By Kuda Chideme, HARARE July 20 (The Source) – Zimbabwe’s state run logistics firm, Courier Connect says it urgently requires capital injection of up to $3,8 million to stay afloat but is failing to attract external sources of finance owing to a weak balance sheet as it does not own any immovable property.
Courier Connect, a former Zimpost subsidiary before it was weaned off in 2008, says it has a 15 percent share in the market dominated by international firms such as DHL and FedEx, but faces closure after its operating licence expired at the weekend.

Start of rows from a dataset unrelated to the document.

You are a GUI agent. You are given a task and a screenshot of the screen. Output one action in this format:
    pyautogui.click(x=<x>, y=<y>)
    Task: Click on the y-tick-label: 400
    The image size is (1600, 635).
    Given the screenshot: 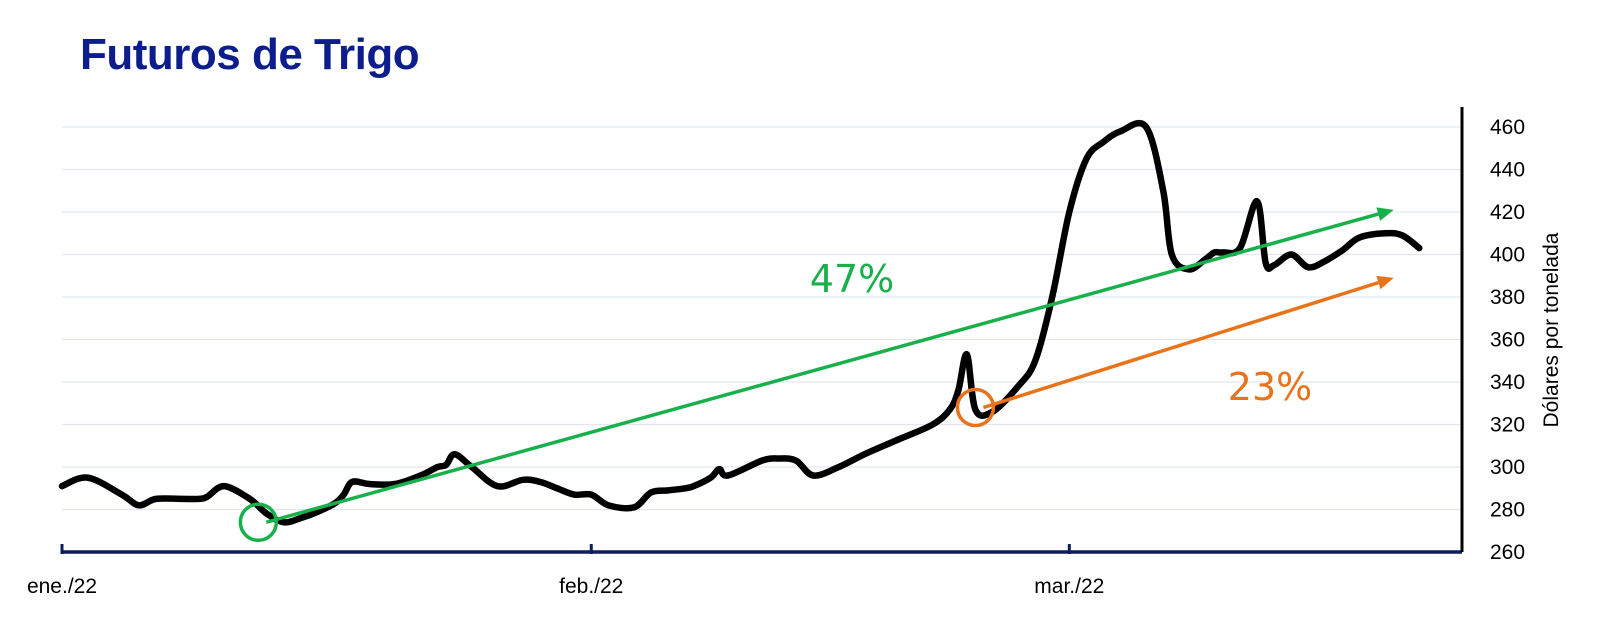 What is the action you would take?
    pyautogui.click(x=1508, y=256)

Managing director Isaac Muchokumuri told a parliamentary committee on ICT and Postal and Courier Services on Monday that the company was hard pressed for working capital and risked losing its operating license as it was failing to pay the fee of $57,000.
“The current license expired on 18 July, 2015, and we may be forced to cease operations by the regulator as we are failing to raise the required licence fee,” said Muchokumuri.
“There is need for massive investment of about $3,860 million for the company to compete effectively with well established world class commercial courier operators licensed in Zimbabwe.”
Muchokumuri said the company requires $400,000 for working capital and to pay off accumulated statutory debts to the National Social Security Authority (NSSA), Zimbabwe Revenue Authority and the Zimbabwe Manpower Development Fund (ZIMDEF).
As at December last year, the company’s debts amounted to $871,000 with 67 percent of the debts owed to statutory bodies.
Last year, Courier Connect had its bank accounts garnished several times by ZIMRA and NSSA, Muchokumuri said.